In this project, we will implement a matrix factorization method, singular value decomposition (SVD), in the context of a recommender system, and compare its performance with the User-Based Collaborative Filtering (UBCF) model and Item-Based Collaborative Filtering (IBCF) model evaluated with different approaches from our previous assignment.

From the brief explanation of SVD by Standford University [https://youtu.be/yLdOS6xyM_Q], in linear algebra, the singular value decomposition (SVD) is a factorization of a matrix that generalizes the eigendecomposition of a square normal matrix to any \(m*n\) matrix via an extension of the polar decomposition, which requires no missing values. The singular value decomposition of an \(m*n\) matrix \(A\) is a factorization of the form \(U \Sigma V^T\), i.e. \(A = U \Sigma V^T\), where \(U\) is an \(m*r\) orthogonal matrix, \(\Sigma\) is an \(r*r\) diagonal matrix with the \(\sigma_{ii}\) values in descending order, and \(V\) is an \(n*r\) orthogonal matrix, where \(r \le min(m,n)\) is the rank of the original matrix \(A\).

From the dimensionality reduction introduced by Standford University [https://youtu.be/c7e-D2tmRE0], SVD gives the best low rank approximation matrix \(B = USV^T\) from matrix \(A\) by keeping 80% to 90% of the sum of the squares of the singular values (\(\sum \sigma_{ii}^2\)), where \(S\) is a diagonal \(r*r\) matrix with its diagonal values \(s_{ii} = \sigma_{ii} (i=1...k)\) else \(s_{ii}=0\), which implies the formula \[\frac {\sum_{i=1}^{k}\sigma_{ii}^2} {\sum_{i=1}^{r} \sigma_{ii}^2} \approx 0.9\].

We will use one of the Jester datasets for Recommender Systems and Collaborative Filtering Research by Ken Goldberg, AUTOLab, UC Berkeley [http://eigentaste.berkeley.edu/dataset/] as our raw dataset.

Load Packages

library(recommenderlab)
library(tidyverse)
library(kableExtra)
library(formattable)
library(caTools)
library(grid)
library(knitr)
library(Matrix)

Read Data

Only the first five rows of data are displayed in order to compress the size of the output file.

data <- read_csv('https://raw.githubusercontent.com/oggyluky11/DATA-612-2020-SUMMER/master/Project%203/jester_data_1_3.csv', col_names = FALSE) 

colnames(data) <- c('User_Rating_Cnt',str_c('J', c(1:100)))
head(data, 5)

Data Exploration

The dataset is a matrix with dimensions 24,938 rows x 101 columns.
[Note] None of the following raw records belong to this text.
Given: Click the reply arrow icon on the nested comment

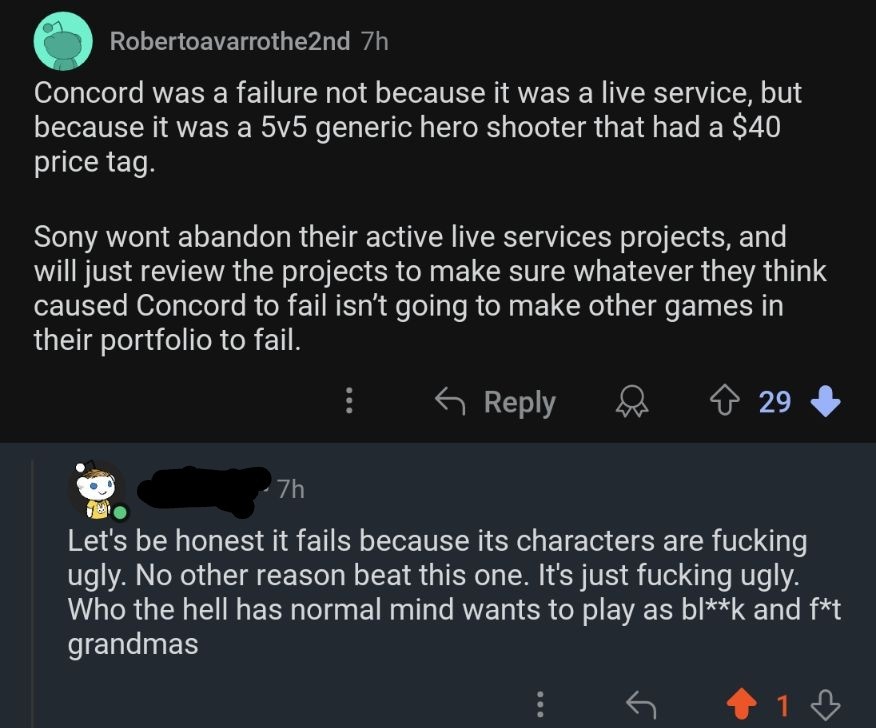Looking at the screenshot, I should (639, 705).
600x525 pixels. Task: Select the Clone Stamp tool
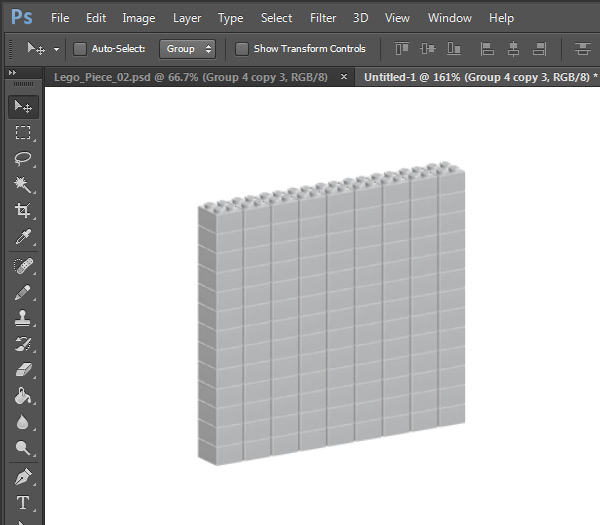click(x=23, y=318)
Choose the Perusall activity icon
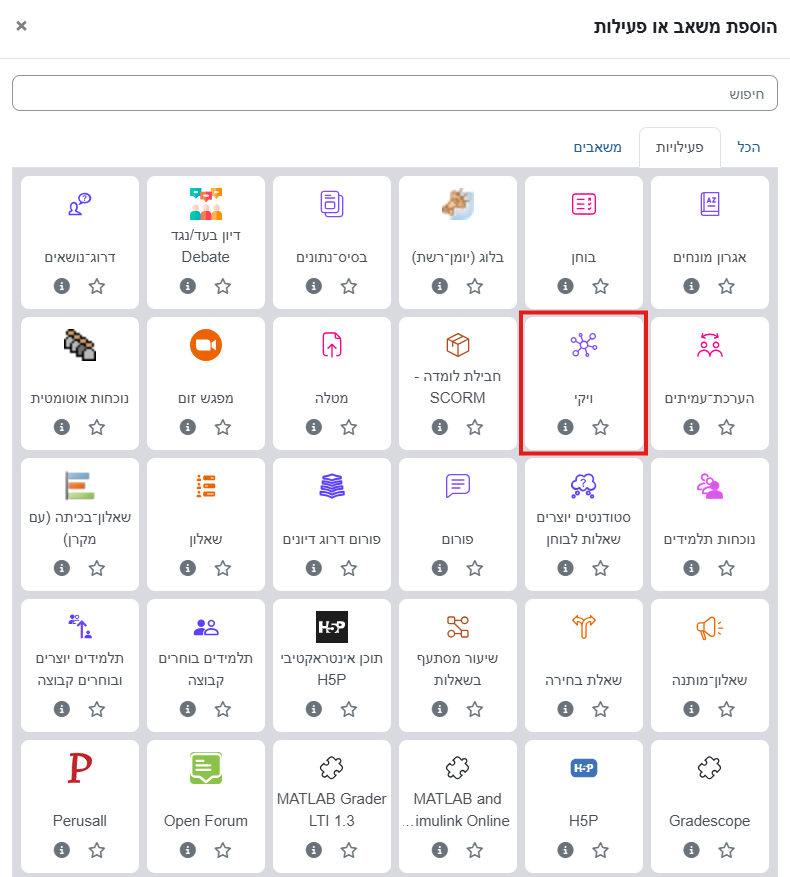Screen dimensions: 790x877 tap(80, 768)
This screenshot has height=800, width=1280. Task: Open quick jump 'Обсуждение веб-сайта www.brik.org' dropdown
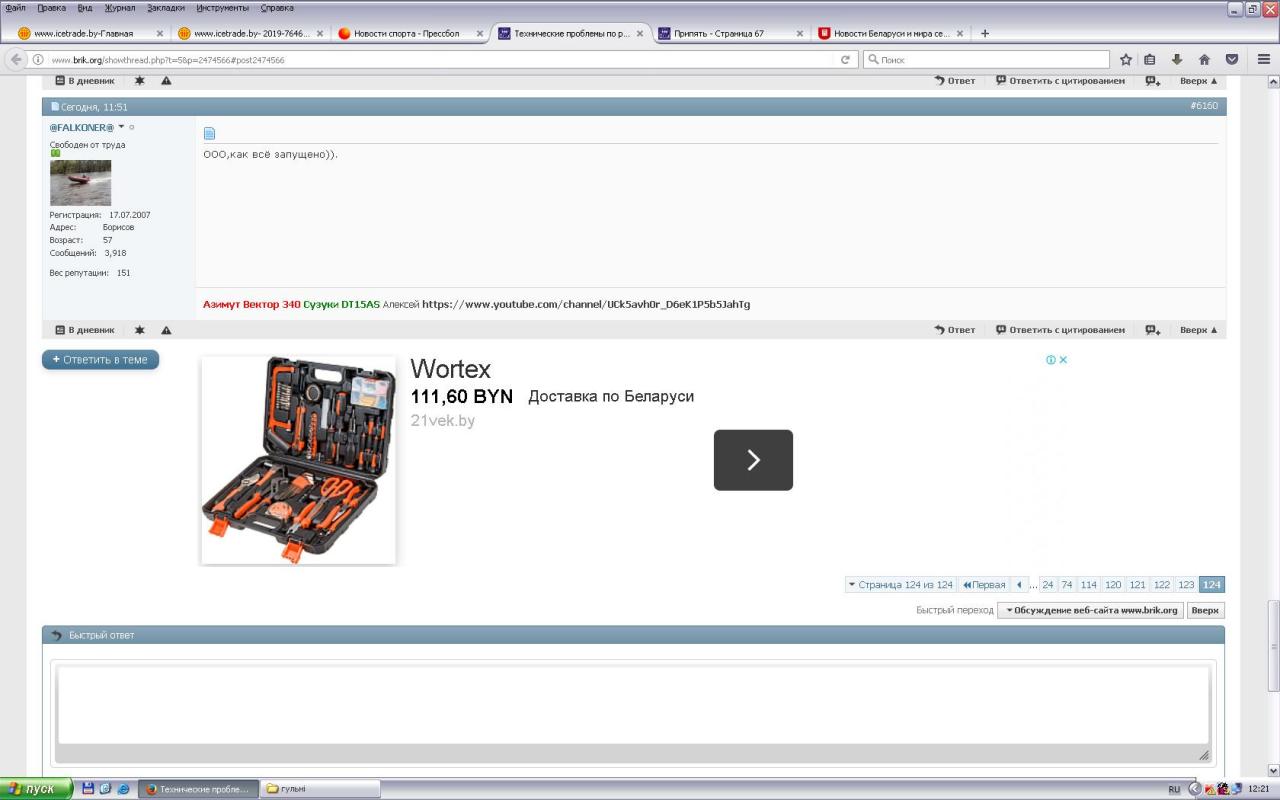point(1090,610)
It contains ratings from 24,938 users who have rated between 15 and 35 jokes ranging from -10.00 to +10.00, with '99' corresponds to 'null' value. One row represents one user, while the first column gives the number of jokes rated by that user. The next 100 columns give the ratings for jokes 01-100. As the dataset is relatively large, we will randomly select 10,000 rows from the original dataset for our studies below. The first 5 rows are displayed.

set.seed(1)
# data cleaning after randomly select 10,000 rows from the raw data
ui_mtrx <- data %>%
  .[sample(nrow(data),10000),] %>%
  #add row number as User_ID
  mutate(User_ID = row_number()) %>%
  #convert value '99' to NA
  gather(key = 'Joke', value = 'Rating', -User_ID,-User_Rating_Cnt) %>%
  filter(Rating != 99) %>%
  spread(key = 'Joke', value = 'Rating') 

# remove old data to clean up memory
rm(data)

head(ui_mtrx,5)  #our original dataset for this project

After replacing the '99' values with 'NA', we got the summary statistics of the User_Rating_Cnt and Rating after eliminating the 'NA' values. From the summary statistics shown below, we can see that the users have rated about 26.05 jokes in average with range (15,35) and the ratings are in the range of (-9.95, 10) with mean 0.2863.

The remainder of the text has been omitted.